PROVIDED INFORMATION:
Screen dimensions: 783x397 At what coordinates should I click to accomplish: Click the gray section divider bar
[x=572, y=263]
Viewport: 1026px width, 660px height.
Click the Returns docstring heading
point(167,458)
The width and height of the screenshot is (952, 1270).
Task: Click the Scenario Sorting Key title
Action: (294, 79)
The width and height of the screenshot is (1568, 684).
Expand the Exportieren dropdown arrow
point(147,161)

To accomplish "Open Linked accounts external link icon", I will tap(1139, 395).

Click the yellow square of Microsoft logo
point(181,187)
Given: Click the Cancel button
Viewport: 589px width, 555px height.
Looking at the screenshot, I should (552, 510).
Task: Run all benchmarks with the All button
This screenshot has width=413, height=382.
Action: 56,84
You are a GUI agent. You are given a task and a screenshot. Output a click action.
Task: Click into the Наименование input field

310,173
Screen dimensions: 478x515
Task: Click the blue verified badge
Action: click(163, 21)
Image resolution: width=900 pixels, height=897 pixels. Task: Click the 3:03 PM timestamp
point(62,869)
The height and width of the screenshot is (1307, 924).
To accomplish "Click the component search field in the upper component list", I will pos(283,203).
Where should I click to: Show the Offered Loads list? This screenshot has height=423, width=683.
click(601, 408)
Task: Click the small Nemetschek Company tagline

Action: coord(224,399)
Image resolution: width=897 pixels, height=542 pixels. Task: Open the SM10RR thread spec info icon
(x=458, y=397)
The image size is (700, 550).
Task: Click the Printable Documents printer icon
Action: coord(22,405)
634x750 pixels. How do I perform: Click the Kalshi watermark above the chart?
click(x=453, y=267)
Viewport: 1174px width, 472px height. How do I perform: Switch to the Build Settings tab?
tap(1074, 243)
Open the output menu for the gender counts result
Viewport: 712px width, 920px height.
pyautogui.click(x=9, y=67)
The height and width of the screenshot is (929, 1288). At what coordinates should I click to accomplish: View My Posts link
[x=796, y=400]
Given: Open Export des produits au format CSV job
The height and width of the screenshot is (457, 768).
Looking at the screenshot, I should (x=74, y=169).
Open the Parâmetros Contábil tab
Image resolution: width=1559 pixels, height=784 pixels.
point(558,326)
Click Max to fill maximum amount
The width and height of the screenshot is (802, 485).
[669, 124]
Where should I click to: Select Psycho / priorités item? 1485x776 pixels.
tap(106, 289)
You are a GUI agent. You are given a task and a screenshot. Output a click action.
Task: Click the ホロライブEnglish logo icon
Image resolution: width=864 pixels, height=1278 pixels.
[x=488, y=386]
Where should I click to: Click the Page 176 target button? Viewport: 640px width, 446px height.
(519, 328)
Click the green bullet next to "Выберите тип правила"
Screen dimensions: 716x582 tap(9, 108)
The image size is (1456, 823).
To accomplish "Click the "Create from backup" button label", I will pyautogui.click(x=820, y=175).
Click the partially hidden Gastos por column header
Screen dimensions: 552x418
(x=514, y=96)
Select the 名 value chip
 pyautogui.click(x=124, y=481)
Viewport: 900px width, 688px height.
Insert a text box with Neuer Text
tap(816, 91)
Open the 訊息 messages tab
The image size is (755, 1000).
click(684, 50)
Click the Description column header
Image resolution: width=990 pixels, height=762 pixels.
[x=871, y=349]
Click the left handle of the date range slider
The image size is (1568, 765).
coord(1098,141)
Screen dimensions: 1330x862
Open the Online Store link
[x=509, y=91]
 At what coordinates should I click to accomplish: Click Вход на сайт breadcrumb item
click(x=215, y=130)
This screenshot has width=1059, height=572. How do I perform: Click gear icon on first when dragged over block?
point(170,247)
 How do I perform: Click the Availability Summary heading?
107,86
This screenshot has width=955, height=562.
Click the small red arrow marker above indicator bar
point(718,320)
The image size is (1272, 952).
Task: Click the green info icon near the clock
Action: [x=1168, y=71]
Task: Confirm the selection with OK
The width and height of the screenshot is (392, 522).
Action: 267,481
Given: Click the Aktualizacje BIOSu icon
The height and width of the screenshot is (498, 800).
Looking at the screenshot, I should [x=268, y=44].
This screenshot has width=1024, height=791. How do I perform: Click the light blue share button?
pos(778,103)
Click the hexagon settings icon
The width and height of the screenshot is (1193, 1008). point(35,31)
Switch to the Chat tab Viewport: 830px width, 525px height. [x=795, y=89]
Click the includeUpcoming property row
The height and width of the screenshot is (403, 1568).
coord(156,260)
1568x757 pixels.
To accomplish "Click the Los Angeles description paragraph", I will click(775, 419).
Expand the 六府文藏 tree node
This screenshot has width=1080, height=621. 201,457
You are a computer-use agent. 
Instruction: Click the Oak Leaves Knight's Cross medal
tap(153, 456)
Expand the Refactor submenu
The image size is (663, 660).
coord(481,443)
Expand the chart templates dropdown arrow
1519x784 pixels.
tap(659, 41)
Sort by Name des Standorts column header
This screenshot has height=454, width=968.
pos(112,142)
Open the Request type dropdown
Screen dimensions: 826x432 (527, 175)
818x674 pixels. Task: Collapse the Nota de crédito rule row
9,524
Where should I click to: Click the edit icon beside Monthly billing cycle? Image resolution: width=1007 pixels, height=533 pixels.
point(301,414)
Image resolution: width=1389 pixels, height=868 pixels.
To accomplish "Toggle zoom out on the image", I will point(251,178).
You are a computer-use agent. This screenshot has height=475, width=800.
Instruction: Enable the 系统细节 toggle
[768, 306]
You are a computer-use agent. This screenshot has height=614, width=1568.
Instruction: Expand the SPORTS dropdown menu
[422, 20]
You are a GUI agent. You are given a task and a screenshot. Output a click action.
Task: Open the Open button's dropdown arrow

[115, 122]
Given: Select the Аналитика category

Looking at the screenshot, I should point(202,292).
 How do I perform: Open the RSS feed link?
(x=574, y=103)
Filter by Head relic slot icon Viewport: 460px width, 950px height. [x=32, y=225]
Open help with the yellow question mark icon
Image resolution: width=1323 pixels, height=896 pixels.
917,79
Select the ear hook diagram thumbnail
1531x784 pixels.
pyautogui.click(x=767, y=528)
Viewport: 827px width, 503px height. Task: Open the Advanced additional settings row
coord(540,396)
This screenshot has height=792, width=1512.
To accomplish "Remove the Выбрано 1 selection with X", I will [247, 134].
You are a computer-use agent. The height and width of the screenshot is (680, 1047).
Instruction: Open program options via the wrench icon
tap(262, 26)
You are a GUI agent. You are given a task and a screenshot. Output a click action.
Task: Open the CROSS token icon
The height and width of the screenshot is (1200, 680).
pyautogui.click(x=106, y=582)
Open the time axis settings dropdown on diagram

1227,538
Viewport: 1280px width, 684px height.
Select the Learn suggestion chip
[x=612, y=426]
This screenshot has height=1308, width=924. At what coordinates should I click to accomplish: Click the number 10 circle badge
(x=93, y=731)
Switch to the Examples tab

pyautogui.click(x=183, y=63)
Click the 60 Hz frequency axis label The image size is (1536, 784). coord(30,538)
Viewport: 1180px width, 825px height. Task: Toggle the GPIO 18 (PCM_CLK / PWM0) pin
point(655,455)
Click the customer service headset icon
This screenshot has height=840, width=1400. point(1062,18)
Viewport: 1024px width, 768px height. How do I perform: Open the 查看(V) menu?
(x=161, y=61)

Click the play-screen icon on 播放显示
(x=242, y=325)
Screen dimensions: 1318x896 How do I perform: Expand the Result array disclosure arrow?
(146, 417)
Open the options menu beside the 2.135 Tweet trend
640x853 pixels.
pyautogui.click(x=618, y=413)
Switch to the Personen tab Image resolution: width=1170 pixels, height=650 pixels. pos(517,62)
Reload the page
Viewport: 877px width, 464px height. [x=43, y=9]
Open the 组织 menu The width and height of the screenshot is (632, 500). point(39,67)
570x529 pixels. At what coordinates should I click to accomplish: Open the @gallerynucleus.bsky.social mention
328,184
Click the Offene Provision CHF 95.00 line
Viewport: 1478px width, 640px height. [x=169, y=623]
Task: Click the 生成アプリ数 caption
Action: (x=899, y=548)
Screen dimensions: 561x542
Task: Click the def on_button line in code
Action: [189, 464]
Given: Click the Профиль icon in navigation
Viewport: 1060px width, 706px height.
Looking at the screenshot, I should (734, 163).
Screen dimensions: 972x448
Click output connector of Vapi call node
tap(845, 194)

TASK TO COMPLETE:
Where does the word "computer" occur in the data? Copy every line that has it.

ANSWER FOR THE TASK:
You are a computer-use agent. 
You are a computer-use agent. This screenshot has height=475, width=800.
You are a computer-use agent. This screenshot has height=614, width=1568.
You are a computer-use agent. The height and width of the screenshot is (680, 1047).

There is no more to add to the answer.